Vargas Llosa novel of a rebel gone cold

The Real Life of Alejandro Mayta, by Mario Vargas Llosa. Translated by Alfred MacAdam. New York: Farrar, Straus & Giroux. 310 pp. $16.95. In his best novel so far, ``The War of The End of the World'' (1984), Peruvian novelist Mario Vargas Llosa examined in great depth and with considerable empathy an abortive 19th-century socialist revolution that took place in the backlands of Brazil. In his new novel, the use of the nameless narrator distances us from the story of a communist revolutionary who has lost his fervor.

``The Real Life of Alejandro Mayta'' portrays the revolutionary temperament by researching the life of an ``obscure'' Trotskyist intellectual who had led a failed rebellion in the Andes Mountains in the late 1950s.

The researcher-narrator begins with a Peru of the near future. The capital, Lima, is an ugly, decaying, garbage-filled city crawling with occupation forces. The air is filled with the thuds of beatings and the crackle of gunfire.

The writer turns away from the present toward the past for ``something inspired by his life. Not a biography, but a novel. A very free history of the period.'' What he comes up with -- Mayta's story -- is not reassuring.

Our unease increases as the narrator interviews Mayta's relatives, friends, and unaffiliated citizens who observed the failed coup in the outback city of Jauja. These interview scenes are complicated ones in which the narrator's present conversations intermingle with his fictional scenes, observed sometimes from his own viewpoint, sometimes from the one he attributes to the Mayta he is ``constructing.''

An incomplete and contradictory image of Mayta slowly emerges. A relative says that the young rebel undertook a hunger strike out of sympathy with Lima's starving poor. According to the woman to whom he was briefly married, Mayta was a homosexual -- and this possibility can't help determine our perception of his motivation.

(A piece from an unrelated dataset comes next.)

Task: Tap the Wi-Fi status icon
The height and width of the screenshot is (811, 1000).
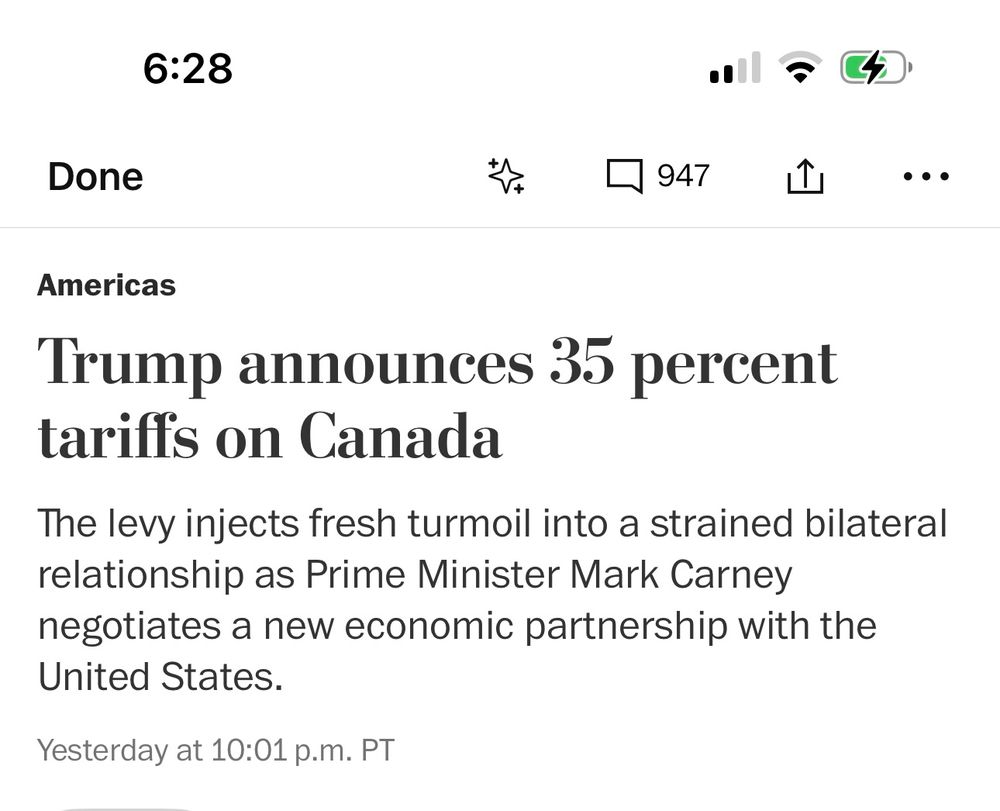Action: tap(799, 69)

How much was he influenced to activism by his feeling that ``in this society . . . whatever seems abnormal seems a crime or a sickness''?

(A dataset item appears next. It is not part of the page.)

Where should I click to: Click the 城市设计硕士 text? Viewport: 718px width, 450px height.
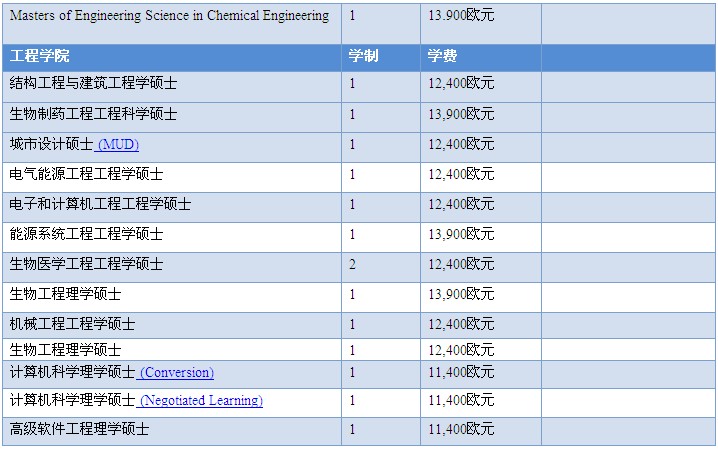(51, 145)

One former acquaintance discloses Mayta's ``complicity'' with the Army; another claims Mayta was exiled from the Revolutionary Workers' Party for attempting collusion with Stalinist rebels (the Trotskyists' enemies).

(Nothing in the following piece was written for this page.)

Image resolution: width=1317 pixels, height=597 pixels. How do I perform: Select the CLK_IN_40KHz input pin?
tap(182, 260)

At stake is the romantic notion of revolutionary purity.

The broken-mirror effect, if that's what it is, is a technical accomplishment. The shifts from present interviews to fictionalized past, effected without transitions, demand the reader's alertness and concentration. They are energizing and manage some brilliant parallelisms. A single example: The narrator learns from a former Stalinist of Mayta's secret meeting with him; simultaneously, we observe the narrator's rendering of Mayta's intricate thought processes and, flashing forward, Mayta's interrogation by his furious Trotskyist comrades.

Still, the novel staggers beneath its weight of ideological argument and speculation. It's as if there's nothing but politics in these lives. The only exception -- Mayta's supposed homosexuality -- has the effect of further trivializing his character.

The relevant comparison seems to be Dostoyevsky's ``The Possessed.'' But there the author took the time to interest us in the lives of even his most absurd and pathetic characters.

``The Real Life of Alejandro Mayta'' has much more interest for its author as an aesthetic and moral problem than it has for us.